▶ _WHAT YOU HAVE TO DO_
Below are records; from the line containing "How do I perform: Expand" through the very last line, output each line exactly. No pictures.

--- --- ---

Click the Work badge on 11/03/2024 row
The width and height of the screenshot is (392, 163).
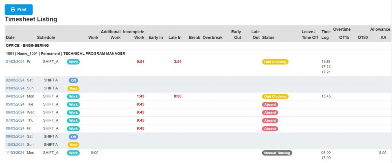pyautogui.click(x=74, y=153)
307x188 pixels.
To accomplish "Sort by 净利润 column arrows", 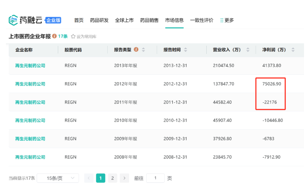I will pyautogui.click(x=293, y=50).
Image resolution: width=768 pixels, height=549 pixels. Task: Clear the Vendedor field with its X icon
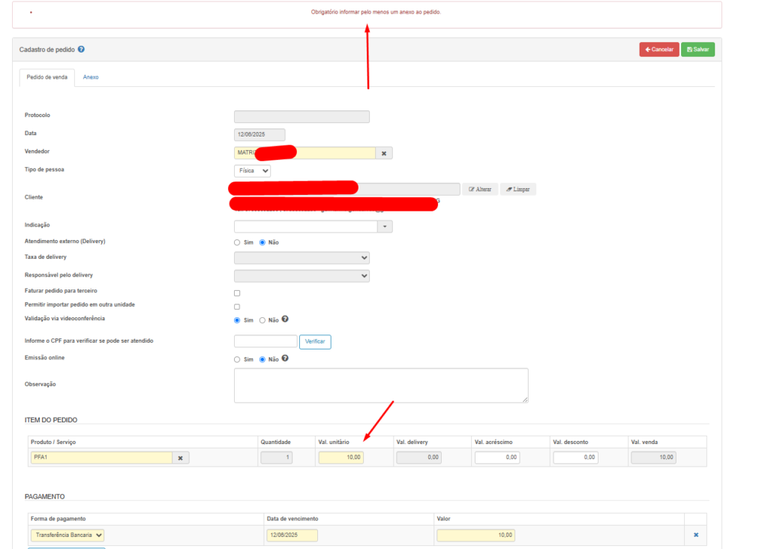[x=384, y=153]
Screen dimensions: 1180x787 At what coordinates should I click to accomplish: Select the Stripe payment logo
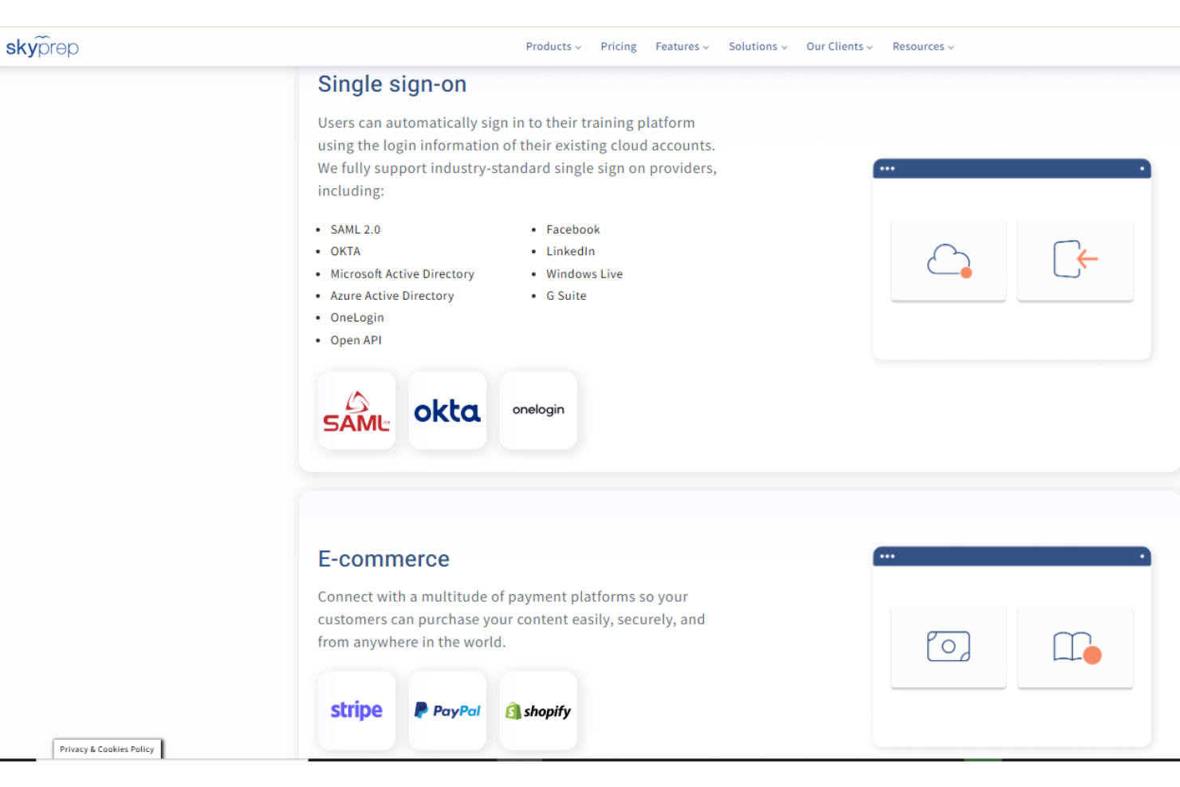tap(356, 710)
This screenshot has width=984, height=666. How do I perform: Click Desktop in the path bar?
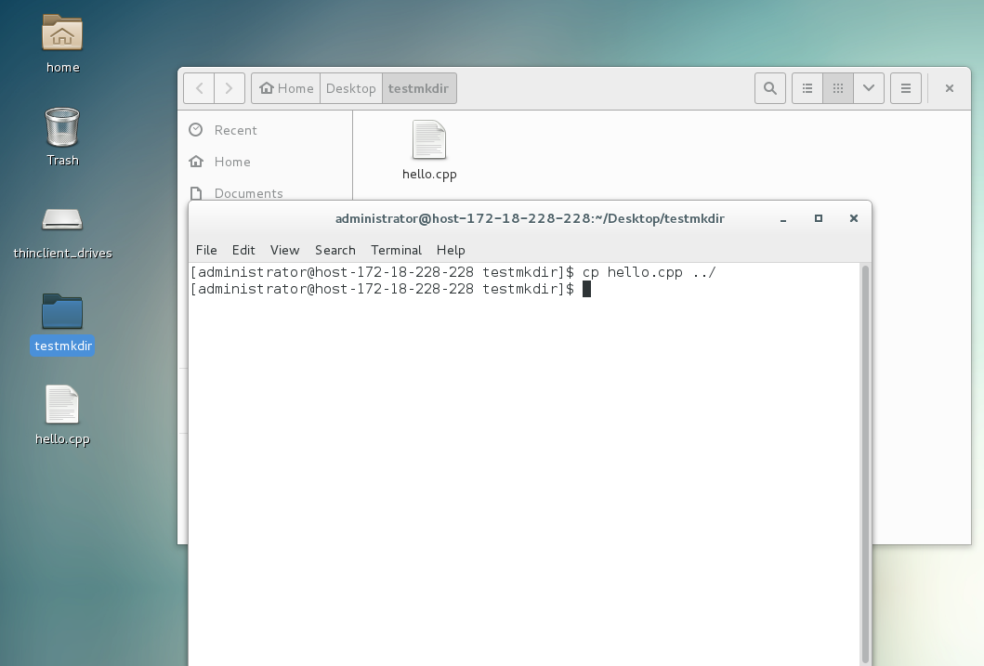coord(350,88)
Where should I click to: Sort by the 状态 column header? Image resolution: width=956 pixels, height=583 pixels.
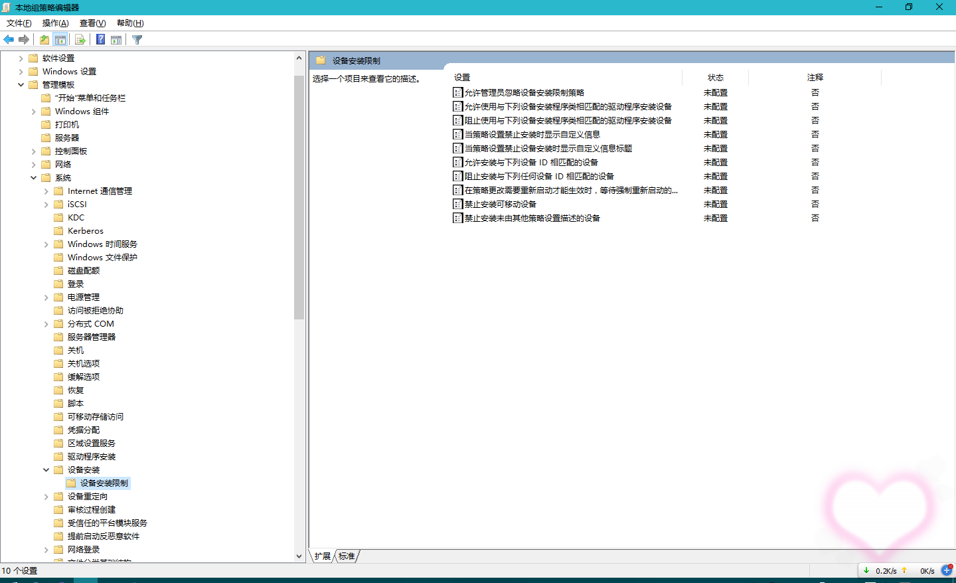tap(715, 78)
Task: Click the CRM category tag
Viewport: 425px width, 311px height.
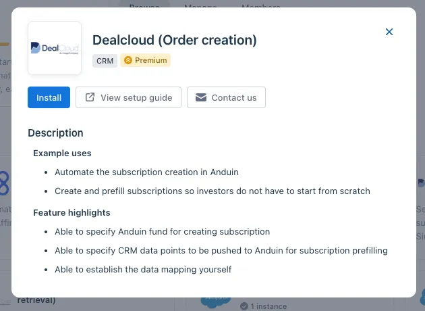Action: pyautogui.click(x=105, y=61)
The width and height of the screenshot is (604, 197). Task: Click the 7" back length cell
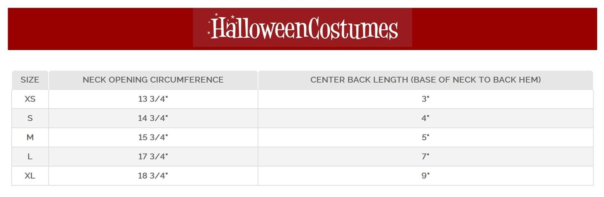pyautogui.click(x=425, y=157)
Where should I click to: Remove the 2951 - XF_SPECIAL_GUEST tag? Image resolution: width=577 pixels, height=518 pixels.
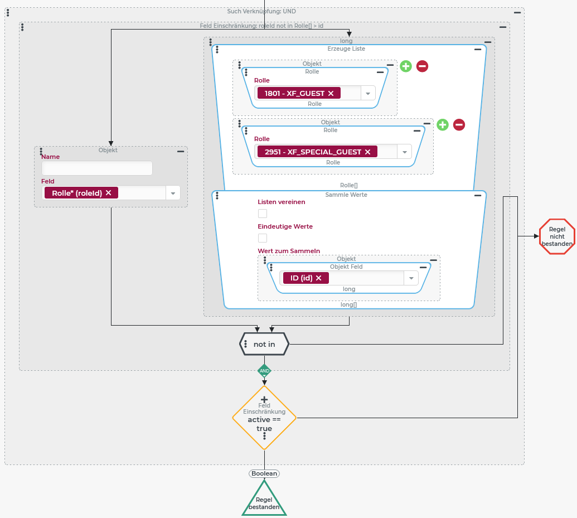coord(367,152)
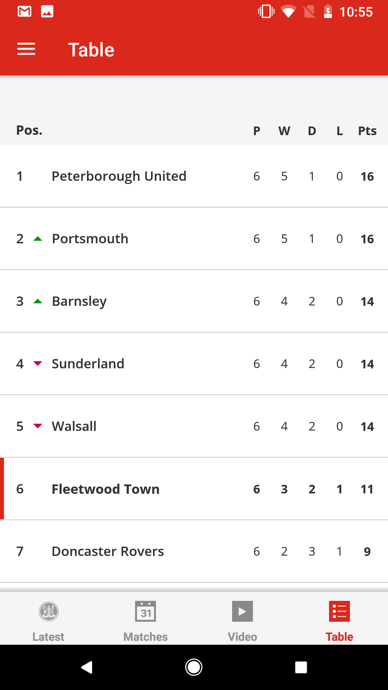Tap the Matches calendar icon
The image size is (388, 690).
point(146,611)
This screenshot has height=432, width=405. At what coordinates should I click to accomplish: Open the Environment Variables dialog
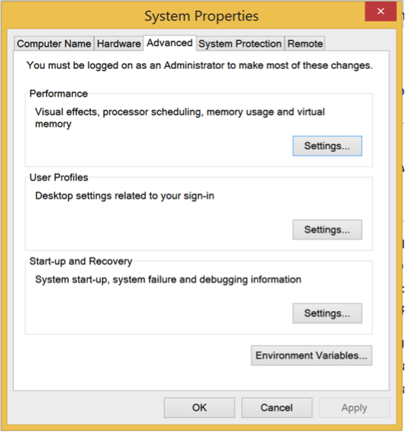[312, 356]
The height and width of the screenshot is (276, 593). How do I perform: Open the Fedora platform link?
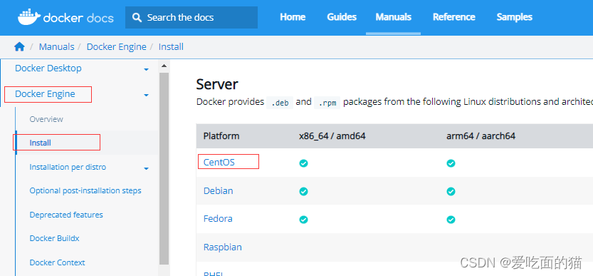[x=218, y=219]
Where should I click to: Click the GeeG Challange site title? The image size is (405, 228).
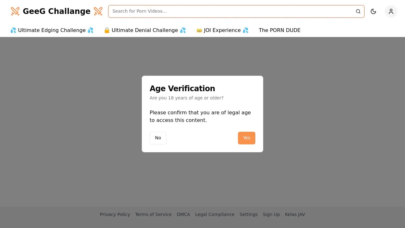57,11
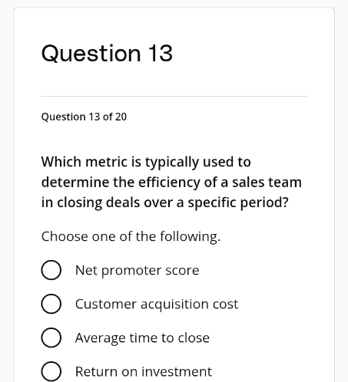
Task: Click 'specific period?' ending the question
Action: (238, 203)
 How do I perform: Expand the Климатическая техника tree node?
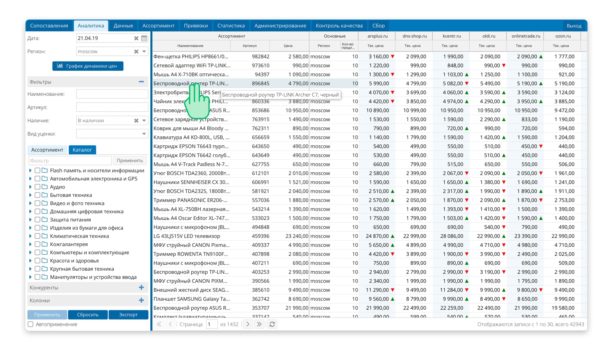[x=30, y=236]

--- --- ---

▶ _OUTPUT OF THE EXERCISE_
 How do I perform: Expand the Климатическая техника tree node?
[x=30, y=236]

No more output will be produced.